American law professor (1940–2019)

Yozo Yokota (横田洋三; 17 October 1940 – 12 June 2019) was a professor of Law who acted as the United Nations Special Rapporteur on the Situation of Human Rights in Myanmar from 1992 to 1996.

==Academic career==

Yozo Yokota was born in New York City, USA on 17 October 1940. He gained a Doctorate in Law from the Graduate School of Law and Politics of the University of Tokyo in 1969. He was Legal Counsel of the World Bank from 1974 to 1976.

From 1979 to 1995 he was Professor of International Law at the International Christian University in Tokyo. He was a visiting professor at the University of Adelaide in 1983, at the University of Michigan Law School in 1984 and at Columbia Law School from 1984 to 1985. From 1995 to 2001 he was Professor of International Economic Law of the University of Tokyo.
He was a Professor of Law in the Faculty of Law at Chuo University, Tokyo, and Special Adviser to the Rector of United Nations University.

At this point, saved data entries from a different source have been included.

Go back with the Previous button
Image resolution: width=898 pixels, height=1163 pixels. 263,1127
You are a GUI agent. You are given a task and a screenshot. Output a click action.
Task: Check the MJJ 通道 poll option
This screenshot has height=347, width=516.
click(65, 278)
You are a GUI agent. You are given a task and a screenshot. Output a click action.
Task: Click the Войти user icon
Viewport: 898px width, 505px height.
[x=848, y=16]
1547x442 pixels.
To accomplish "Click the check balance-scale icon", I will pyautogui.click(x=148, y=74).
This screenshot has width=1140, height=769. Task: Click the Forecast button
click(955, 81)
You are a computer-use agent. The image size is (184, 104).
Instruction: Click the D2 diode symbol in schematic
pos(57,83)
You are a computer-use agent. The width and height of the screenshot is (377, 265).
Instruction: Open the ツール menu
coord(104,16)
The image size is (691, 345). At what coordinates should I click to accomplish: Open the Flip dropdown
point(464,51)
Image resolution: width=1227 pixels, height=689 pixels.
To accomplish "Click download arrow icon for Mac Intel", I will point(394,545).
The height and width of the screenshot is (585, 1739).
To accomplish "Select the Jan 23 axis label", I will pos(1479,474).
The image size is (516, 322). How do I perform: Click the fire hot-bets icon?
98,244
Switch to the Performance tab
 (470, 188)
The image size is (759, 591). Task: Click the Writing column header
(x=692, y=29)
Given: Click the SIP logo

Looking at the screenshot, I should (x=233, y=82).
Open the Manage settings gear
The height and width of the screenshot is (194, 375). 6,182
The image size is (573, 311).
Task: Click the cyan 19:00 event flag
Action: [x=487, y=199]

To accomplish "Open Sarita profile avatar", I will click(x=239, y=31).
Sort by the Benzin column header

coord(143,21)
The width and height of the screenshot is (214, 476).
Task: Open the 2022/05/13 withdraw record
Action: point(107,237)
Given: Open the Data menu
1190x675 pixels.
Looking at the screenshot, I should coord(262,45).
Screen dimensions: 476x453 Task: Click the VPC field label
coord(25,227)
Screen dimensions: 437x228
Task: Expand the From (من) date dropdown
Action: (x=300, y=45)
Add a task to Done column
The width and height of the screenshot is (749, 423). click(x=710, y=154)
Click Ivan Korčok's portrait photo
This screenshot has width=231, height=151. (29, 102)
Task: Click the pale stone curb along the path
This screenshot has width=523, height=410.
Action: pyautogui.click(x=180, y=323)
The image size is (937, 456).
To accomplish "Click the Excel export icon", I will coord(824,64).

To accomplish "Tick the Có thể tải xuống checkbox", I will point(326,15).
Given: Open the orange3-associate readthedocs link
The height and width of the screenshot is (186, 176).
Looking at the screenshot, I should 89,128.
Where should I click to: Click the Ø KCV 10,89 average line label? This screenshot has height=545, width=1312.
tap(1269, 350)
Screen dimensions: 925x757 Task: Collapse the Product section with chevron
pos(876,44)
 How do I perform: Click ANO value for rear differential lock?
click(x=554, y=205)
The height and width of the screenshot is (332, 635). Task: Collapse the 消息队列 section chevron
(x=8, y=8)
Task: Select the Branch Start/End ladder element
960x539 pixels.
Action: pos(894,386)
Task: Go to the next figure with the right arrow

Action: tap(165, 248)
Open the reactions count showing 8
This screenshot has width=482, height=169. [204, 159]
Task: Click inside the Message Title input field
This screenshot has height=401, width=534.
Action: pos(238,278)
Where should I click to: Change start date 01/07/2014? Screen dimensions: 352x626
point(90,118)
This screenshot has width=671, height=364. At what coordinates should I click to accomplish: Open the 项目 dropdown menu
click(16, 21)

Yozo Yokota was involved in research into public international law, international human rights law, international economic law, law of international organisations, law of international development, United Nations studies, and Japanese foreign policy. Yokota was a member of the Japan Association of International Human Rights Law, the Japanese Association of International Law, the Japanese Association of World Law and the Association of International Economic Law. He was appointed Secretary-General of the Japan Association of United Nations Studies.

==Human rights work==

From 1988 to 2000 Yozo Yokota was an alternate member of the UN Sub-Commission on the Prevention of Discrimination and Protection of Minorities. Between 1992 and 1996 he was the United Nations Special Rapporteur on Human Rights in Myanmar. In this role, he met with the Minister of Information Brigadier-General Myo Thant and his successor Major-General Aye Kyaw. Both evaded his requests to distribute information on International Human Rights. His reports were responsible for critical resolutions adopted by the United Nations General Assembly against the military regime in Burma. He resigned from this position in June 2006, to be replaced by Rajsoomer Lallah.
His reasons were said to include career plans in Tokyo and frustration at poor support from Geneva-based human rights staff.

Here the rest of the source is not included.